— Your task —
From the court opinion, extract the passage starting at "Cite as 2025" and ending at "verdict. We affirm.", copied verbatim.

— Supplied text —
Cite as 2025 Ark. App. 182 ARKANSAS COURT OF APPEALS DIVISION IV No. CR-24-164
STEPHEN DALE WEST, JR. Opinion Delivered March 19, 2025
APPELLANT APPEAL FROM THE HOT SPRING COUNTY CIRCUIT COURT V. [NO. 30CR-23-71]
STATE OF ARKANSAS HONORABLE STEPHEN L. SHIRRON, APPELLEE JUDGE
AFFIRMED; REMANDED TO CORRECT THE SENTENCING ORDER
WENDY SCHOLTENS WOOD, Judge
Stephen Dale West, Jr., appeals from a Hot Spring County Circuit Court sentencing
order convicting him of possession of a firearm by certain persons and sentencing him to
480 months’ imprisonment and a $15,000 fine. On appeal, West contends that the circuit
court erred in denying his motion for directed verdict. We affirm.

— Raw data —

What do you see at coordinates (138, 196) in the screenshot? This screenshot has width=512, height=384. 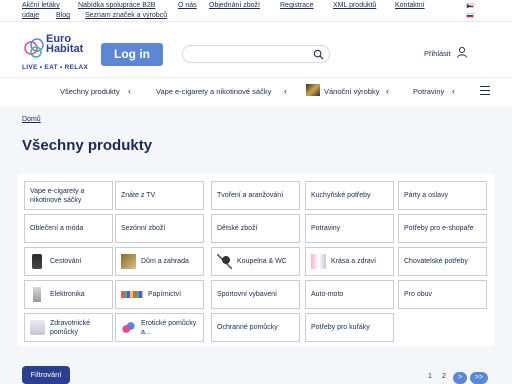 I see `category-label: Znáte z TV` at bounding box center [138, 196].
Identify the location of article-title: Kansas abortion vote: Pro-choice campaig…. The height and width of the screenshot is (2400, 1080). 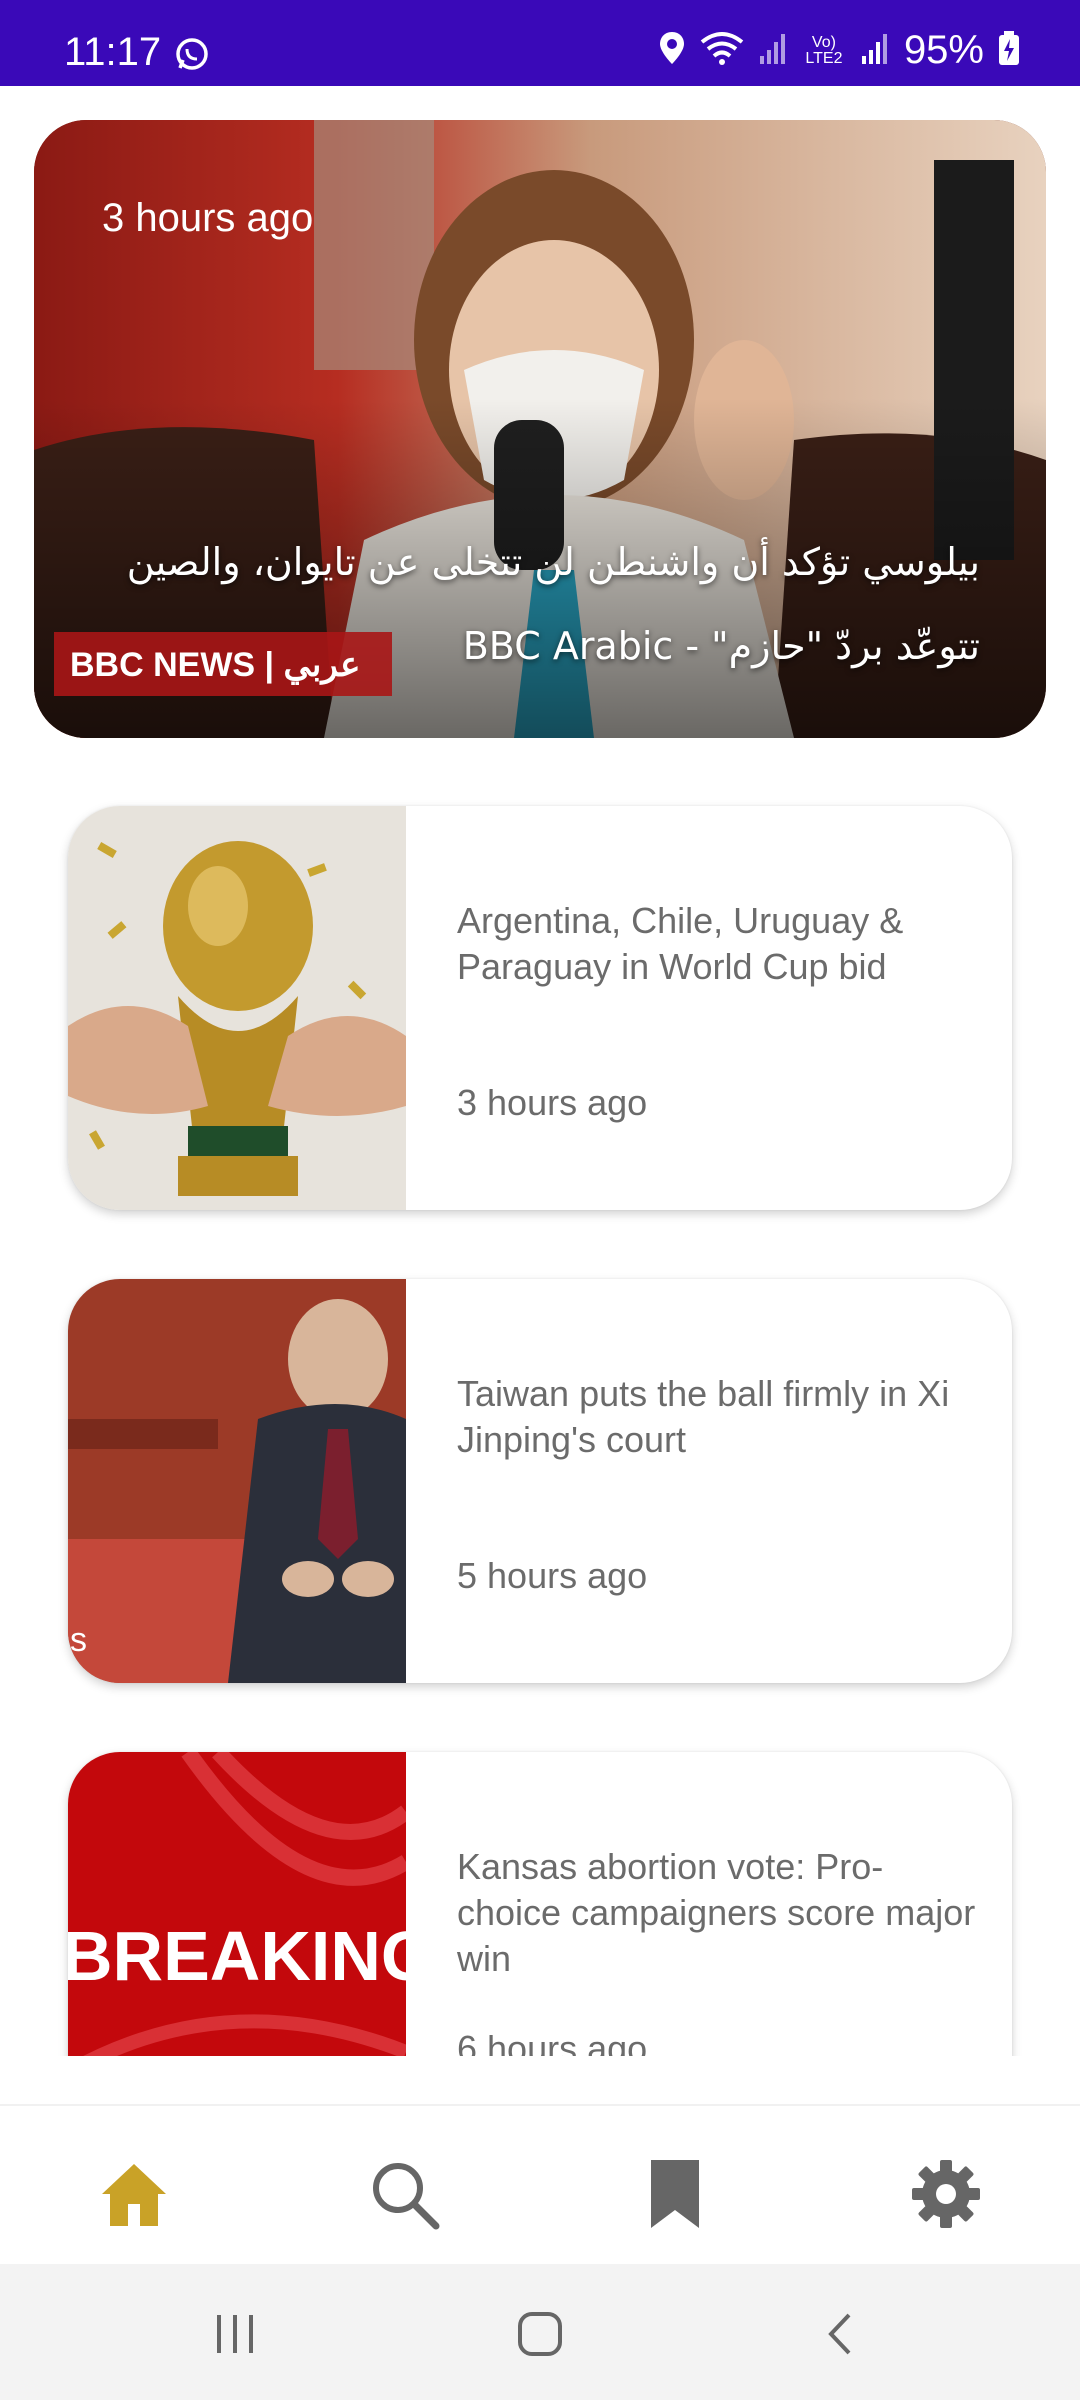
(716, 1912).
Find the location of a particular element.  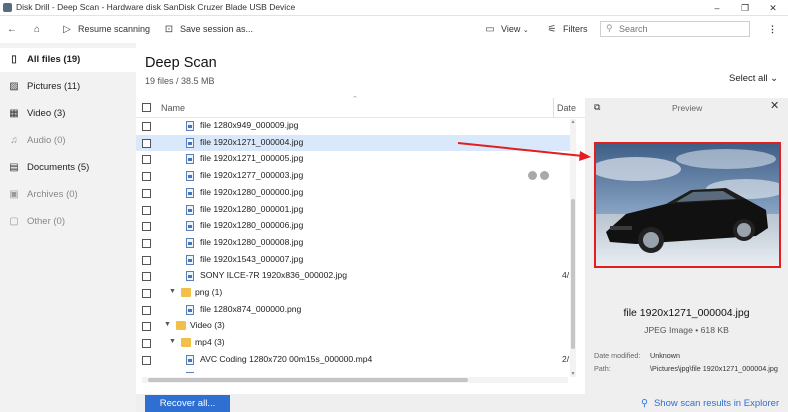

— Exercise solution —
Cite as 2025 Ark. App. 182 ARKANSAS COURT OF APPEALS DIVISION IV No. CR-24-164
STEPHEN DALE WEST, JR. Opinion Delivered March 19, 2025
APPELLANT APPEAL FROM THE HOT SPRING COUNTY CIRCUIT COURT V. [NO. 30CR-23-71]
STATE OF ARKANSAS HONORABLE STEPHEN L. SHIRRON, APPELLEE JUDGE
AFFIRMED; REMANDED TO CORRECT THE SENTENCING ORDER
WENDY SCHOLTENS WOOD, Judge
Stephen Dale West, Jr., appeals from a Hot Spring County Circuit Court sentencing
order convicting him of possession of a firearm by certain persons and sentencing him to
480 months’ imprisonment and a $15,000 fine. On appeal, West contends that the circuit
court erred in denying his motion for directed verdict. We affirm.